BatamNow.com – Mahmoud Mohamed Abdelaziz Mohamed Hatiba (MMAMH) yang menjadi terdakwa tunggal di kasus dugaan pencemaran Laut Natuna, disebut bukan sebagai nakhoda MT Arman 114 saat kapal itu ditangkap pada 7 Juli 2023.
Hal tersebut diungkap Daniel Samosir penasihat hukum (PH) terdakwa dan juga Togu Simanjuntak Komisaris Utama (Komut) PT Jebat Mitra Perkasa (JMP) perusahaan yang pernah menjadi agen ditugaskan mengurusi MT Arman 114 di Batam.
Daniel mengatakan dalam persidangan, Rabiah Al Hensi adalah nakhoda MT Arman 114.
“Terdakwa Mahmoud Mohamed Abdelaziz Mohamed Hatiba, menjadi nakhoda MT Arman 114 sejak 8 Juli 2023 atau setelah penangkapan yang dilakukan Bakamla. Sebelumnya, sejak kapal MT Arman 114 berlayar dari Singapura menuju Laut Natuna (Perairan Indonesia) yang menjadi nakhoda yaitu Rabiah Al Hensi,” kata Daniel pada persidangan dengan agena pembacaan pledoi, Kamis (06/06/2024).
Setelah pembacaan nota pembelaan PH terdakwa yang dibacakan Daniel, dilanjutkan Mahmoud membacakan nota pembelaannya sambil didampingi penerjemah.
“Kedutaan Mesir sudah menjelaskan identitas saya tapi KLHK tidak mengindahkan informasi dari kedutaan saya. Surat dari kedutaan sama sekali tidak diindahkan,” Jelas Mahmoud dalam persidangan itu.
“Surat dari keduataan Mesir juga diserahkan ke Kejaksaan Agung, yang menerangkan bahwa sertifikat saya tidak memenuhi syarat untuk menjadi kapten. Saya menjadi kapten kapal MT Arman sejak 8 Juli 2023 (setelah penangkapan oleh Bakamla),” kata Mahmoud.
Senada, perusahaan agen yang pertama kali menangani MT Arman 114 di Batam, juga menyebut bahwa Mahmoud bukanlah nakhoda super tanker berbendera Iran itu.

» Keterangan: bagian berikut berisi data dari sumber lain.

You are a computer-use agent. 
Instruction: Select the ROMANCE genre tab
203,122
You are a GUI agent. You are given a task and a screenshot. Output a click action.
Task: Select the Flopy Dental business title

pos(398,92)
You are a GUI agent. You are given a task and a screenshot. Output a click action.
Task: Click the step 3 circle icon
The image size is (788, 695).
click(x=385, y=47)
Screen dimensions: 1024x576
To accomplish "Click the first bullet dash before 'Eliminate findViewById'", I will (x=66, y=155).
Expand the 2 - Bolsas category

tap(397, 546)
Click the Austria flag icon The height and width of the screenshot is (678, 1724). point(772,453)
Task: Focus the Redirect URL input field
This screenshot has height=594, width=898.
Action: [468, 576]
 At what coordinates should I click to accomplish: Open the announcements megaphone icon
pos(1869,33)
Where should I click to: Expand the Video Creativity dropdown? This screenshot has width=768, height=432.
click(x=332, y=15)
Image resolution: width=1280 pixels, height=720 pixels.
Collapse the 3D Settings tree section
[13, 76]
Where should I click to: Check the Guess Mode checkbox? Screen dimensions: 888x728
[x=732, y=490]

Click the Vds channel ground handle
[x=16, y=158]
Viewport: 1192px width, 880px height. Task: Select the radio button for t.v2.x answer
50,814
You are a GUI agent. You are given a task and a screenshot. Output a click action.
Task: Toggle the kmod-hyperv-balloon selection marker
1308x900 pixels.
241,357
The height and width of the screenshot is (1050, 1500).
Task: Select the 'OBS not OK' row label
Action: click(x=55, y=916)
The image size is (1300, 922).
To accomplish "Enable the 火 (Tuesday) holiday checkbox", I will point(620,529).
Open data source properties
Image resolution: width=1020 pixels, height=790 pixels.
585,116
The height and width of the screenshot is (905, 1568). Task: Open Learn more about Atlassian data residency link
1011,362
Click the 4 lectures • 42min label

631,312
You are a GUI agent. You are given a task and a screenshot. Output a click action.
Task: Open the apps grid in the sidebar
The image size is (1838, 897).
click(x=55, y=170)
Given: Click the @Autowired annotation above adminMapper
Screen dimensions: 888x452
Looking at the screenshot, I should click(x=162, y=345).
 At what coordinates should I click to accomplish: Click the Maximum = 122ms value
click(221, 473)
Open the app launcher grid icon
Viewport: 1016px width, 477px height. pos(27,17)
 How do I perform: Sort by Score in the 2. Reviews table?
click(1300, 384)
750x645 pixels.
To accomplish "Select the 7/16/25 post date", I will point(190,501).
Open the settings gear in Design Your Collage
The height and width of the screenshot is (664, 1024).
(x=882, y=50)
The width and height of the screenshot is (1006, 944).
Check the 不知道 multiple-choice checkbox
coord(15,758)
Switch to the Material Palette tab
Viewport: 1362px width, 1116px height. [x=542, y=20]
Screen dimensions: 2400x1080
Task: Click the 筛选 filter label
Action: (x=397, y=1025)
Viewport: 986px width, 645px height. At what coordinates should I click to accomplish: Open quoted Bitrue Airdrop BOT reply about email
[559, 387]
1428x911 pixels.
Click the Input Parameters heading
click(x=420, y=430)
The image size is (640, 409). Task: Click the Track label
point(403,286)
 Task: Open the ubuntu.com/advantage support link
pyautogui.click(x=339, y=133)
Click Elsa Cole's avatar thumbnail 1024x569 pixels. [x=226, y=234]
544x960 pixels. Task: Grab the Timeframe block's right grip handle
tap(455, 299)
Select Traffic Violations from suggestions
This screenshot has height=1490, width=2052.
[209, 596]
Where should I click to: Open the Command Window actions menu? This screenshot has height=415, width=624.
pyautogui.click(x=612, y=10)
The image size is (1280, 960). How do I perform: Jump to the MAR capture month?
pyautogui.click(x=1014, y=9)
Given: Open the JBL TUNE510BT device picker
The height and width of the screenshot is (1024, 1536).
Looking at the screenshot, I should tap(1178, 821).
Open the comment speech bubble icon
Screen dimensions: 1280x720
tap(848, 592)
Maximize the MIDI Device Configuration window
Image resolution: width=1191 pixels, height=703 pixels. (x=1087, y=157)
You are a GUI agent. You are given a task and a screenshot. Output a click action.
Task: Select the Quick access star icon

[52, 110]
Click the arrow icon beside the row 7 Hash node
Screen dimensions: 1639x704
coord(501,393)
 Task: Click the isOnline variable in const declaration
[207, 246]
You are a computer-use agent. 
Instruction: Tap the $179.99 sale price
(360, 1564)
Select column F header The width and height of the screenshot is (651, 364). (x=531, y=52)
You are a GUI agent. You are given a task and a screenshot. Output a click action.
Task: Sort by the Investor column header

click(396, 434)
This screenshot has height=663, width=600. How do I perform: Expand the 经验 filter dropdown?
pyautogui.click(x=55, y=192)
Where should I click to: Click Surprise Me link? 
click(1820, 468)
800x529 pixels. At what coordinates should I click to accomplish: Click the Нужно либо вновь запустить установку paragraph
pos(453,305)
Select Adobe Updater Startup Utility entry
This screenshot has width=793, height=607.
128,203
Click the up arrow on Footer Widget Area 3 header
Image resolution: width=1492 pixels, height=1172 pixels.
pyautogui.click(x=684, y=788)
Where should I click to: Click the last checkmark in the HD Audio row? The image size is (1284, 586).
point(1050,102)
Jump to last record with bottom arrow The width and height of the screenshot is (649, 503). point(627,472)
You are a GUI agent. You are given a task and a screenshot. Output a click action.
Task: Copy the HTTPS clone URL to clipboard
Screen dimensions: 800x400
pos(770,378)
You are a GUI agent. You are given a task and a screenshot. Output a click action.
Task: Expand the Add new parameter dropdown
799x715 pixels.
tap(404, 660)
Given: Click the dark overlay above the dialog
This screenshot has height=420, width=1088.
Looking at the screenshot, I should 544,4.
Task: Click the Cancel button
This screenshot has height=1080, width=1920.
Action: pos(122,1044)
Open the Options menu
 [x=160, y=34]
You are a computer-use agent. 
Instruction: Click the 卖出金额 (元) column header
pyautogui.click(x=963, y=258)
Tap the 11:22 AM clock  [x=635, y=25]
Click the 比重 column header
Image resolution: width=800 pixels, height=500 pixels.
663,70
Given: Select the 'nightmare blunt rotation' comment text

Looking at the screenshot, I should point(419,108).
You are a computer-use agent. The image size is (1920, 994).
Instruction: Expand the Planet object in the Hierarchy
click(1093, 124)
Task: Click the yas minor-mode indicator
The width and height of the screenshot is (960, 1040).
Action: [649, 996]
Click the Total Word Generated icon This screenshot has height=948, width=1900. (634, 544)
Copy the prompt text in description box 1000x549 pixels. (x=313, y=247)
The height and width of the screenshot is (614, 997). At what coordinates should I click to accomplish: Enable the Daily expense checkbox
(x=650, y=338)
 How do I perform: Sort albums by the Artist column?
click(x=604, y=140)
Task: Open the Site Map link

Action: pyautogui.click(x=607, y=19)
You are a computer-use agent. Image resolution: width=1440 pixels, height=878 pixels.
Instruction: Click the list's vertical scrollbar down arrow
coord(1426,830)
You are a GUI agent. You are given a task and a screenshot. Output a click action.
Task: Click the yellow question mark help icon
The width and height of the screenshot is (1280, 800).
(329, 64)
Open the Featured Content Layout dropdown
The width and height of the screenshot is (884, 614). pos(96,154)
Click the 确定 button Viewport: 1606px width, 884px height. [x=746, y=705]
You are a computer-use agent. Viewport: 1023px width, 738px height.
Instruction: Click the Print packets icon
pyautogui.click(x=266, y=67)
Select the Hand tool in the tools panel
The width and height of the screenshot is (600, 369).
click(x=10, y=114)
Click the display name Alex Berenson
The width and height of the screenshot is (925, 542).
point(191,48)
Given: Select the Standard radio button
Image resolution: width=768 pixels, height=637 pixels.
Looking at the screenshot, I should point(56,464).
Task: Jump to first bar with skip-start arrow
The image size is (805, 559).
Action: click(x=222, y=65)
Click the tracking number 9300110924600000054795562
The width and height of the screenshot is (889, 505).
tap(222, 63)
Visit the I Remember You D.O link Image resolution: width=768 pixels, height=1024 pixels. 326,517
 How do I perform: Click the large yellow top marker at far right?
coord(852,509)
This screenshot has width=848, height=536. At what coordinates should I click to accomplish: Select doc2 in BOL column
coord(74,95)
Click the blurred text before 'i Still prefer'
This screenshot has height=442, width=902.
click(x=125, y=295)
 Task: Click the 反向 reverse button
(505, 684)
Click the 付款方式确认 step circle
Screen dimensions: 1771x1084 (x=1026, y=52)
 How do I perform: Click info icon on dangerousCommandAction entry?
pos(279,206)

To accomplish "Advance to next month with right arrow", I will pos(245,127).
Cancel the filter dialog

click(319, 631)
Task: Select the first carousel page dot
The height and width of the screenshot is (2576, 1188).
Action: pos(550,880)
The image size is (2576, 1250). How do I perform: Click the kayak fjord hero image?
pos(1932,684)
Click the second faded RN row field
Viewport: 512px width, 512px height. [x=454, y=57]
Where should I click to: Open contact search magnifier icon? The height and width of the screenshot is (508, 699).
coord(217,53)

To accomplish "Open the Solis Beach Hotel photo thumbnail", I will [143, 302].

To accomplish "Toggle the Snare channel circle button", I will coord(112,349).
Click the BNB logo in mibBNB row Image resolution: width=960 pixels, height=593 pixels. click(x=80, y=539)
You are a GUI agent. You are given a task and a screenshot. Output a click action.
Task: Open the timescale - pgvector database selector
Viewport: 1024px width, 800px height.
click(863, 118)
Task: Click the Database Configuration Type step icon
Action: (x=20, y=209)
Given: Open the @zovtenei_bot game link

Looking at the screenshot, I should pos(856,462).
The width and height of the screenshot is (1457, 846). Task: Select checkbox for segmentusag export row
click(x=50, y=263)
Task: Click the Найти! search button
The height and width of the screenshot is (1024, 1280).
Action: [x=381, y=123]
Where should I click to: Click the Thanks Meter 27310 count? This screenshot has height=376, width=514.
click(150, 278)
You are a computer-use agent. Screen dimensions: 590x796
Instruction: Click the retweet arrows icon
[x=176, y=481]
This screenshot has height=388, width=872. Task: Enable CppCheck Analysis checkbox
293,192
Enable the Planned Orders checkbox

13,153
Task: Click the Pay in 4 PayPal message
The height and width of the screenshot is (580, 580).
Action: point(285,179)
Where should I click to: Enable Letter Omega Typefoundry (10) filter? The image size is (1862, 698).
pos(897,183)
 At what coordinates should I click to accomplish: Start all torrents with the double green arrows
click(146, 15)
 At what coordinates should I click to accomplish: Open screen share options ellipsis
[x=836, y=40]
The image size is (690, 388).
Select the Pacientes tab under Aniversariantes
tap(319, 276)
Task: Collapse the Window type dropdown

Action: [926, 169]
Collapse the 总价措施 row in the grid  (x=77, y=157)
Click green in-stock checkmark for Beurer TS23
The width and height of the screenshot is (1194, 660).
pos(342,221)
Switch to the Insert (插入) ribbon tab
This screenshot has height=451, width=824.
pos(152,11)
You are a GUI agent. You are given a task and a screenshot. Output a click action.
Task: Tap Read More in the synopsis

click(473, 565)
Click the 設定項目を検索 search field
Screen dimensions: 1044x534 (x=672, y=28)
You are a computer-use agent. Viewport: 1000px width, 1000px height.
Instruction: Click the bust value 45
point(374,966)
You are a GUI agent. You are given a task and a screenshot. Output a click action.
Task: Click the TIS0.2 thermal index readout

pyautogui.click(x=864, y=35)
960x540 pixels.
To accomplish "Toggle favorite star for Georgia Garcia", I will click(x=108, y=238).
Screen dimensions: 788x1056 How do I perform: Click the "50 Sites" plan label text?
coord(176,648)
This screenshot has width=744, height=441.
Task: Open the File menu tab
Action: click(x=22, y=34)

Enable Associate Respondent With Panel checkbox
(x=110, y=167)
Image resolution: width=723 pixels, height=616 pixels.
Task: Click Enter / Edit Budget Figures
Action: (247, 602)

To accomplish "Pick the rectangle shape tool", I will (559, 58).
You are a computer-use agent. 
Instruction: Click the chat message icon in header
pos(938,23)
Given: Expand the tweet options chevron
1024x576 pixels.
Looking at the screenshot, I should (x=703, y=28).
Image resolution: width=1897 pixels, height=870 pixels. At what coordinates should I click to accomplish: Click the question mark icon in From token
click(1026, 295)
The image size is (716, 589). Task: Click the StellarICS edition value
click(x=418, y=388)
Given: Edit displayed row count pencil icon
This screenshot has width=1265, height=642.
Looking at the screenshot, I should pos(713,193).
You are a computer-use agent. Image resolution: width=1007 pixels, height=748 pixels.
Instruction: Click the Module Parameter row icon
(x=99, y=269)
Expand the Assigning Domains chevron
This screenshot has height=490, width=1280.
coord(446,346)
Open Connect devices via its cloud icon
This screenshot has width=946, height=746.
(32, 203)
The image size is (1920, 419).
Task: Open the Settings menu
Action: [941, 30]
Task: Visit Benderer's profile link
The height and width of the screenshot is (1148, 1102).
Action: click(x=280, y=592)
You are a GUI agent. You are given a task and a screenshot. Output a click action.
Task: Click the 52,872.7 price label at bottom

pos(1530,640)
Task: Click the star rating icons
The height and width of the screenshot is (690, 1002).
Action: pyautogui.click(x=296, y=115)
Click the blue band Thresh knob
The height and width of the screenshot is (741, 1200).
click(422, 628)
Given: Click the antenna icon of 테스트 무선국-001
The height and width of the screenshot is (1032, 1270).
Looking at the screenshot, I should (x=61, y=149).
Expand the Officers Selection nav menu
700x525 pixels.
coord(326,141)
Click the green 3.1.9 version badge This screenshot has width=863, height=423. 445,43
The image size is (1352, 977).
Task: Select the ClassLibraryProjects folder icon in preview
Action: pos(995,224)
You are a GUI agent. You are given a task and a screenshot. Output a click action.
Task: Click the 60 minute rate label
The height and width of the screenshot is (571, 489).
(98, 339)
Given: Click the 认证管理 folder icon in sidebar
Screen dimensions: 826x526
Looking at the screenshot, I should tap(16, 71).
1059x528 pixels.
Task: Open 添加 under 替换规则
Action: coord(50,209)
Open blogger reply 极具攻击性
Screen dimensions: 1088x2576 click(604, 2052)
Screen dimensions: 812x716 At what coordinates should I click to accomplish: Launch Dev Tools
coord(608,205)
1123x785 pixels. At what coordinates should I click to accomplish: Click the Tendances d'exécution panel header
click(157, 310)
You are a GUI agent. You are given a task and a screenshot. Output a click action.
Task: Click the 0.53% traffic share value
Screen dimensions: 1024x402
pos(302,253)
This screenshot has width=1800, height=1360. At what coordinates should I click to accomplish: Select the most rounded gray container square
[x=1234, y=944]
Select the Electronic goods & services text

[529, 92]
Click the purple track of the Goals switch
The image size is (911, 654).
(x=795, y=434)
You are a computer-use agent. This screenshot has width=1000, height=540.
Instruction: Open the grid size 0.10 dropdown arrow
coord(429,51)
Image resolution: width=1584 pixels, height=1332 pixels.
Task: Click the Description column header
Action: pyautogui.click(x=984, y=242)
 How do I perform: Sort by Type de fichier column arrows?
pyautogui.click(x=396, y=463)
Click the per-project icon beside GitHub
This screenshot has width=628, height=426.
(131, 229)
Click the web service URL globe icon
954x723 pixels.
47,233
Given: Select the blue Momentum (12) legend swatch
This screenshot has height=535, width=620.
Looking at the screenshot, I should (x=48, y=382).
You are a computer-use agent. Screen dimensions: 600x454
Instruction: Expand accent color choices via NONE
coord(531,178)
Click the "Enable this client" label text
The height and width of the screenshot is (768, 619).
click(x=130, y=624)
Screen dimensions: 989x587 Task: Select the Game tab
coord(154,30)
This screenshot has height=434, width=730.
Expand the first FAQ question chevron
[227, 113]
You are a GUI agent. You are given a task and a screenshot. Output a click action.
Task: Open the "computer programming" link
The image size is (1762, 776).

“Pada 7 Juli penangkapan kapal, digantilah kapten kapal atas kesepakatan mereka (Kru), dibawalah si Mahmoud sebagai tersangka. Pada saat kejadian dia tidak mengetahui apa yang terjadi, sesudah kejadian (penangkapan) dia jadi kaptennya,” kata Togu Simanjuntak Komut PT JMP, dijumpai di daerah Tiban, Jumat (14/06).
Togu juga mengomentari terkait polemik saat penurunan dan penaikan kembali kru asing MT Arman 114, antara PT JMP dengan PT Victory International Service (VIS) yang ditunjuk sebagai perusahaan agen pengganti.
“Yang membuat kisruh ini adalah KLHK, karena dari awal perkara ini sudah cacat formil di dalam putusan MK Pasal 95 ayat (1) Undang-undang Nomor 32 Tahun 2009 tentang perlindungan dan pengolalan lingkungan hidup,” jelas Togu.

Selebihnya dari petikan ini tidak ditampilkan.